Mark 10 says that a divorced man who remarries again commits adultery…but what if that husband was left by his wife?”
(Question about Christians and divorce from a reader in the Philippines.)
You’ve asked a most excellent question. Scholars have debated issues related to divorce throughout the ages, back to the time of Jesus and before. Even now, different Christian churches teach different things about whether a person can marry again after divorce.
Back in the Day…
When Jesus was asked by the Pharisees about divorce, it was a test. (Mark 10:2 and Matthew 19:3) At the time a woman could be divorced by a man for any and every reason he wished no matter how trivial. In his answer, Jesus attacks this casual approach to divorce and speaks to two things:
- The sacredness of marriage (Mark 10:9)
- The grace of God – Moses indicated that divorce was allowed with a certificate of divorce. (Mark 10:3-5)
Are the words of Jesus still relevant today? Absolutely. Read on for better understanding.
Jesus makes it clear that…
- First priority and God’s plan is for you to make your marriage work. Give it every effort.
- Moses allowed for divorce because “your hearts were hard.”
- Divorce is not to be taken lightly.
I tell you that anyone who divorces his wife, except for marital unfaithfulness, and marries another woman commits adultery,” says Matthew 19: 9.
Does Jesus literally mean that a person who marries again commits adultery or is it an overstatement to make a point about the seriousness of marriage? Good question.
In Mark 9:43 Jesus says, “And if your hand causes you to sin, cut it off.” Does he mean for you to really cut it off or is he making an overstatement to say that we need to make a serious effort to stop sinning?
I think in both cases Jesus is making an overstatement to make a point. (This is called hyperbole.) I believe he is saying that divorce is not a part of God’s plan and that divorcing on a whim and marrying another person is as bad as committing adultery. (This is called a metaphor.) Divorce is not to be taken lightly. Remember, at the time a man could divorce his wife for a trivial reason. Jesus is standing firm for marriage and for women.

■ Work instructions
**a.** Revise the passage on divorce starting at "- Divorce is" and ending at "Matthew 19: 9.", with "lightly" replaced by "casually".
**b.** In the passage on divorce, what name is given to making an overstatement to make a point?

■ Data excerpt
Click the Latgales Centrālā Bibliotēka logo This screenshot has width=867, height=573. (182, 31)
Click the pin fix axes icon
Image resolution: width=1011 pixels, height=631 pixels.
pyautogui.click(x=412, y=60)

■ Solutions per task
**a.**
- Divorce is not to be taken casually.
I tell you that anyone who divorces his wife, except for marital unfaithfulness, and marries another woman commits adultery,” says Matthew 19: 9.

**b.** Hyperbole.